Proposals of stockholders intended to be presented at the next annual meeting of
the stockholders of the Company must be received by the Company at its offices
no later than March 9, 2001, and satisfy the conditions established by the
Securities and Exchange Commission for stockholder proposals to be included in
the Company's proxy statement for that meeting.

                          TRANSACTION OF OTHER BUSINESS

At the date of this Proxy Statement, the only business that the Board of
Directors intends to present or knows that others will present at the meeting is
as set forth above. If any other matter or matters are properly brought before
the meeting, or any adjournment thereof, it is the intention of the persons
named in the accompanying form of proxy to vote the proxy on such matters in
accordance with their best judgment.

September 8, 2000

                                       17
<PAGE>   20
                                                                      APPENDIX 1


                               PICO HOLDINGS, INC.
                       2000 NONSTATUTORY STOCK OPTION PLAN

1.       ESTABLISHMENT, PURPOSE AND TERM OF PLAN.
         ---------------------------------------

         1.1 ESTABLISHMENT. The PICO Holdings, Inc. 2000 Nonstatutory Stock
Option Plan (the "PLAN") is hereby established effective as of April 7, 2000,
the date of its adoption by the Board (the "EFFECTIVE DATE").
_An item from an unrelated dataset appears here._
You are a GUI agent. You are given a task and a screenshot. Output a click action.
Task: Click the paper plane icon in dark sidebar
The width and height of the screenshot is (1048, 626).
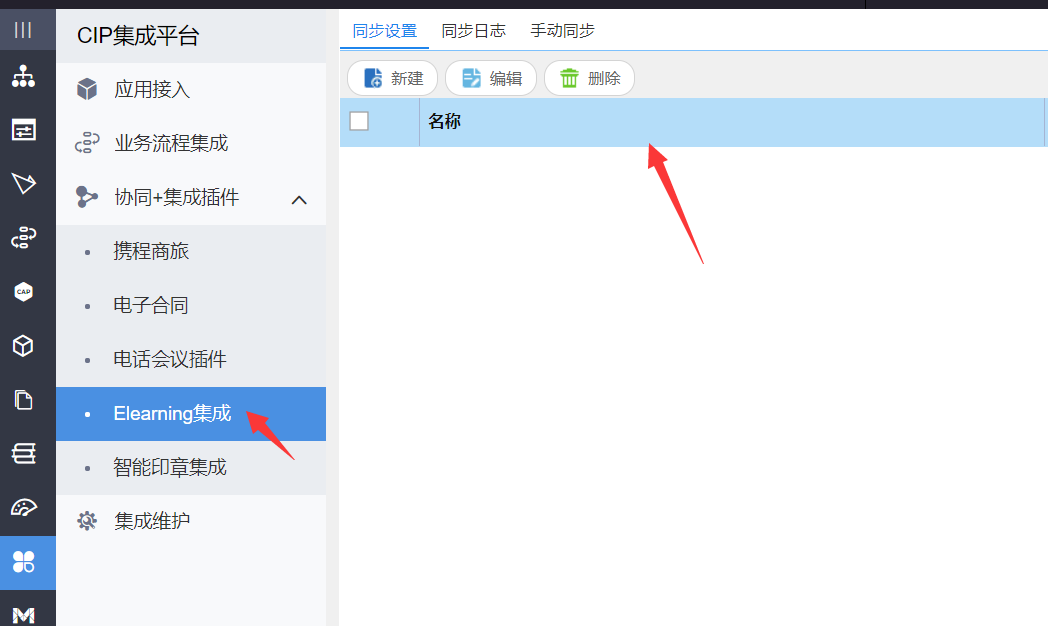click(x=23, y=184)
         1.2 PURPOSE. The purpose of the Plan is to advance the interests of the
Participating Company Group and its shareholders by providing an incentive to
attract, retain and reward persons performing services for the Participating
Company Group and by motivating such persons to contribute to the growth and
profitability of the Participating Company Group.

         1.3 TERM OF PLAN. The Plan shall continue in effect until the earlier
of its termination by the Board or the date on which all of the shares of Stock
available for issuance under the Plan have been issued and all restrictions on
such shares under the terms of the Plan and the agreements evidencing Options
granted under the Plan have lapsed.

2.       DEFINITIONS AND CONSTRUCTION.
         ----------------------------

         2.1 DEFINITIONS. Whenever used herein, the following terms shall have
their respective meanings set forth below:

                  (a) "BOARD" means the Board of Directors of the Company. If
one or more Committees have been appointed by the Board to administer the Plan,
"BOARD" also means such Committee(s).

                  (b) "CODE" means the Internal Revenue Code of 1986, as
amended, and any applicable regulations promulgated thereunder.

                  (c) "COMMITTEE" means the Compensation Committee or other
committee of the Board duly appointed to administer the Plan and having such
powers as shall be specified by the Board. Unless the powers of the Committee
have been specifically limited, the Committee shall have all of the powers of
the Board granted herein, including, without limitation, the power to amend or
terminate the Plan at any time, subject to the terms of the Plan and any
applicable limitations imposed by law.

                  (d) "COMPANY" means PICO Holdings, Inc., a California
corporation, or any successor corporation thereto.

                  (e) "CONSULTANT" means a person engaged to provide consulting
or advisory services (other than as an Employee or a Director) to a
Participating Company, provided that the identity of such person, the nature of
such services or the entity to which such services are provided would not
preclude the Company from offering or selling securities to such person pursuant
to the Plan in reliance on registration on a Form S-8 Registration Statement
under the Securities Act.

                  (f) "DIRECTOR" means a member of the Board or of the board of
directors of any other Participating Company.

                  (g) "DISABILITY" means the inability of the Optionee, in the
opinion of a qualified physician acceptable to the Company, to perform the major
duties of the Optionee's position with the Participating Company Group because
of the sickness or injury of the Optionee.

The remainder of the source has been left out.